The system can handle it, but the sheer volume of simultaneous reconnects can definitely slow things down for a few moments.
So if we take a step back, the core achievement here is a system that balances that strict, strong consistency with really efficient bandwidth use through delta sync and fast notifications.
It's a complex balancing act.
And here's a final trade -off for you to think about.
We chose this block server approach.
But an alternative would be to let the client upload files directly to cloud storage.
That sounds faster.
It's only one hop.
It is faster, but it's a huge risk.
You lose all that centralized control.
You mean all the logic for chunking, compression, deduplication?
And most importantly, encryption.
All of that complex, fragile logic would have to be implemented perfectly on every single client, iOS, Android, the web.
It's a recipe for bugs and security holes.
And I imagine client -side encryption is just fundamentally less secure than doing it in a controlled server environment.
Much less secure.
Centralizing that work in the block server is safer and way more reliable.
So what's a potential next step?
How could this system evolve?
A really smart evolution would be to decouple the online -offline logic into its own dedicated service.
You could call it a presence service.
A presence service.
Just to track who's online.
Exactly.
It's only job is to know which clients are currently active and can receive a push notification.

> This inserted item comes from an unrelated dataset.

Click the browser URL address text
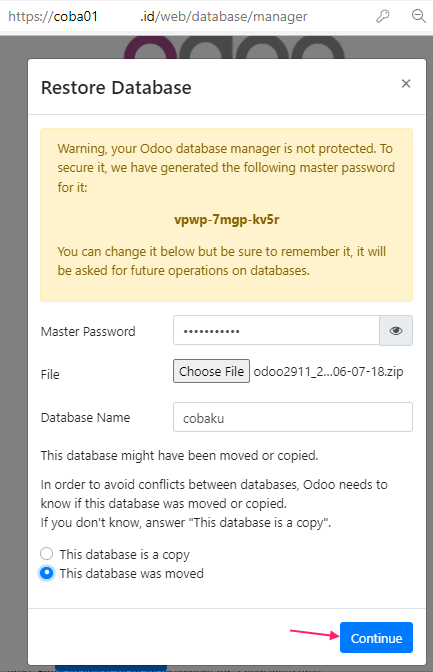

By making that a separate, reusable building block, any other service in the company, a chat app, a metrics tool, could just query it.
Instead of everyone building their own online -offline tracking logic from scratch.
Precisely.
It makes the entire platform more modular and robust.
That's a fascinating place to leave it.
It really shows that designing for this scale means thinking about every detail, from the 4 megabyte block size all the way up to platform -wide service architecture.
Thank you for guiding us through it all.